▶ The records:

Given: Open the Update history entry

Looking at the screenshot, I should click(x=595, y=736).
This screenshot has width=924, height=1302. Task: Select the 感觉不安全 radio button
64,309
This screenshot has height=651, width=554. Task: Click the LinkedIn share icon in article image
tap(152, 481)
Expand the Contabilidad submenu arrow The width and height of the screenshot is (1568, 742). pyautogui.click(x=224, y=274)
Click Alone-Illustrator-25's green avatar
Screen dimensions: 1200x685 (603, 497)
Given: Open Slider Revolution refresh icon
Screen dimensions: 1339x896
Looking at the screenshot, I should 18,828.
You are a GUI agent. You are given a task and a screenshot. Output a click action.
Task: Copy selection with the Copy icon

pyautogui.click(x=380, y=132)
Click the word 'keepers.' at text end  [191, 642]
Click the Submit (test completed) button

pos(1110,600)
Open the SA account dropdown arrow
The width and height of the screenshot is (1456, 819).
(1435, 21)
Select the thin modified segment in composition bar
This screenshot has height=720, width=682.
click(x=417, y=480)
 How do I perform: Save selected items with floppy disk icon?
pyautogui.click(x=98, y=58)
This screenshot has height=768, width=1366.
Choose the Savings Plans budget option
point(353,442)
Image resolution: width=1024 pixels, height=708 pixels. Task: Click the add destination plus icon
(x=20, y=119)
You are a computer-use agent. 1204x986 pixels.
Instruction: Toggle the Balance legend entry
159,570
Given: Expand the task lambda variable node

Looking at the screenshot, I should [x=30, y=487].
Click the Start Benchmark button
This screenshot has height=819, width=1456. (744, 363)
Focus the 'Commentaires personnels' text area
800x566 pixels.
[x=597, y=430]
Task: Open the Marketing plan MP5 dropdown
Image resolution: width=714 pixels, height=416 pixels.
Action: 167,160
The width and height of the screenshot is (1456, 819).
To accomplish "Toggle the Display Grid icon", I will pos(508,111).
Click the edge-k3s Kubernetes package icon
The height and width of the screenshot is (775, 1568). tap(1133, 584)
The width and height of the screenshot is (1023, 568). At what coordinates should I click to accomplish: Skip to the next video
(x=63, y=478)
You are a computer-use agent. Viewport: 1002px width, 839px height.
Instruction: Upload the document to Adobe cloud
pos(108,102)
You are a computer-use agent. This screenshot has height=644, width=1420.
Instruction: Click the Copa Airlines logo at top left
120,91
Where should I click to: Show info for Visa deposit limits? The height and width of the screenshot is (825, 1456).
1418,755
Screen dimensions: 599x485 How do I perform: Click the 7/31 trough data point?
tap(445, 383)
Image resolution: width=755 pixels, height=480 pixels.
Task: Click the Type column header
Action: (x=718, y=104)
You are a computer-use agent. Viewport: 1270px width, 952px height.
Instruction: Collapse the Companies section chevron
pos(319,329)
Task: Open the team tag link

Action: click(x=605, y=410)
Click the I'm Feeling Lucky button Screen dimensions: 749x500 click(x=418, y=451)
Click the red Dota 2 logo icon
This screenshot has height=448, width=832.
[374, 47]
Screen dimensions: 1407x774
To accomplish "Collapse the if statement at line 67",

▶ Problem requirements: From the material above, copy out every line that contains the word "Viewport".

▶ Response:
You are a computer-use agent. Viewport: 1002px width, 839px height.
You are a computer-use agent. Viewport: 1270px width, 952px height.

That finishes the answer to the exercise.